Share

Jodohku, Musuhku
Jodohku, Musuhku
Penulis: Nyonya Muda

1. Melawan

1.

Seorang laki-laki tampan berhasil merebut perhatian pengunjung sebuah restoran mewah. Langkah tegap dengan garis wajah tegas namun terus menampilkan senyum manis, membuat beberapa pengunjung perempuan di sana menatap terpana padanya.

Bima Mahesa, lelaki dengan paras tampan, juga postur tubuh atletis membuatnya terlihat sangat menawan. Jangan lupakan senyum ramah yang selalu menjadi andalan pemikatnya. Bima merupakan seorang Dosen muda di Universitas swata di Ibu kota.

"Siapa memangnya yang mampu menolak pesonaku?" kekeh Bima narsis.
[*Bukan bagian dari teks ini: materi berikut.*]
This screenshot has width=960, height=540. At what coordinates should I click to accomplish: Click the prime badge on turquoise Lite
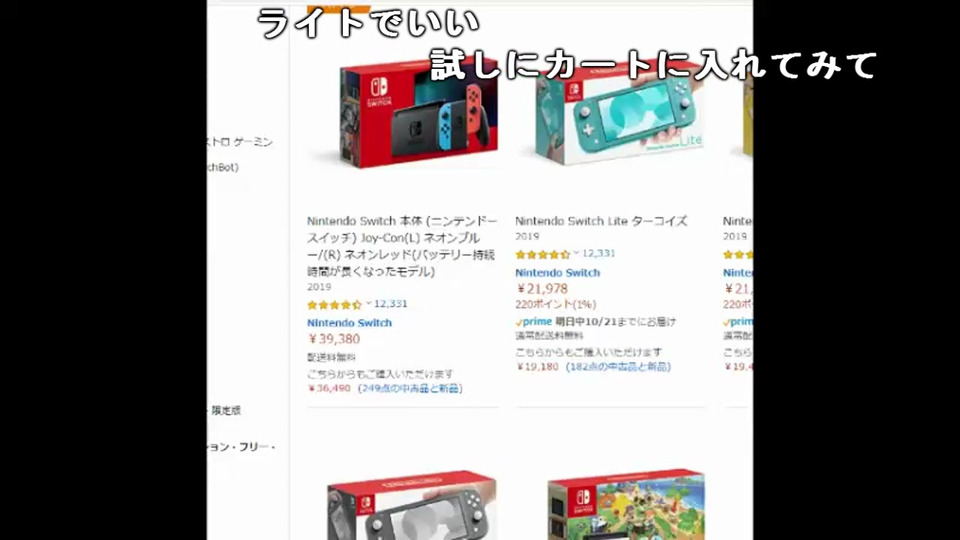point(534,321)
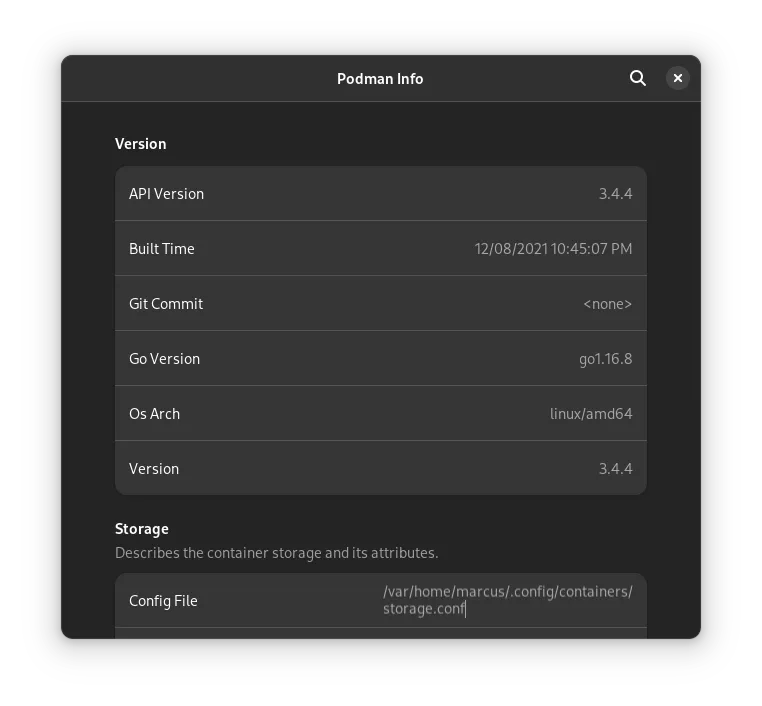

Dia menyadari menjadi pusat perhatian beberapa gadis yang masih tak mengalihakn pandangan darinya. Menjadi pusat perhatian dan idaman para perempuan memang tujuannya.

Duduk dengan nyaman, Bima mengedarkan pandangan mencari sosok yang akan dia temui. Lima menit menunggu, akhirnya orang yang ditunggu pun datang. Bima menatap tak percaya pada perempuan yang datang dengan mengenakan pakaian formalnya. "Apa dia tidak punya pakaian lain? Akhh, mataku sakit melihatnya," gumamanya menatap tak suka sekaligus jengkel.

"Selamat siang," sapa gadis berpakaian serba hitam formal itu sopan.

Bima berdecih dan tak menjawab sapaannya. "Apa kau tidak punya pakaian lain untuk di pakai? Mataku sakit melihatmu memakai pakaian seperti itu setiap hari!" Bukannya menjawab sapaan perempuan itu, laki-laki berwajah tampan itu malah mencibirnya dengan pedas.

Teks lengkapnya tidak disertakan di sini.